Do dimethyl fumarate and nicotinic acid elicit common, potentially HCA₂-mediated adverse reactions? A combined epidemiological-experimental approach

Aim: Dimethyl fumarate and nicotinic acid activate the hydroxy-carboxylic acid receptor 2 (HCA₂) and induce flushing. It is not known whether HCA₂ mediates other adverse drug reactions (ADRs) to these two substances. This study aims to compare ADRs associated with dimethyl fumarate and nicotinic acid, and to discuss whether they are HCA₂-mediated. Methods: We identified spontaneous reports of suspected ADRs to dimethyl fumarate and nicotinic acid in the European Adverse Drug Reaction Database (EudraVigilance).
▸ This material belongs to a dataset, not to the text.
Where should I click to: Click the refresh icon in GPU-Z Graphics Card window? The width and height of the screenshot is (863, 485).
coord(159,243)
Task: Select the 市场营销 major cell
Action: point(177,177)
These reports were analysed at different hierarchical levels of the Medical Dictionary for Regulatory Activities (MedDRA). In addition, we screened murine organs for HCA₂ expression. Results: Similarities in the ADR profile of dimethyl fumarate and nicotinic acid included “gastrointestinal signs and symptoms” (odds ratio [OR] 0.8 [0.6-1.1]), “hepatobiliary investigations” (OR 1.3 [0.7-2.5]) and “anxiety disorders and symptoms” (OR 0.9 [0.3-2.2]) in High Level Group Terms; “diarrhoea (excluding infective)” (OR 1.2 [0.7-1.8]) and “liver function analyses” (OR 1.3 [0.7-2.6]) in High Level Terms; and “diarrhoea” (OR 1.2 [0.7-2.0]) and “vomiting” (OR 0.9 [0.4-1.7]) in Preferred Terms. In analogy, HCA₂ was expressed in the gastrointestinal tract, liver and central nervous system (CNS) of murine organs. A discrepant ADR profile was seen for “lymphopenia” (n = 777) at the preferred term level (only reported for dimethyl fumarate) and “blood glucose increased” (more often reported for nicotinic acid; OR 0.1 [0.0-0.5]). Conclusion: The gastrointestinal ADRs common to both substances may be mediated by HCA₂. Other ADRs not common to both substances are compound or indication-specific reactions and likely do not involve HCA₂.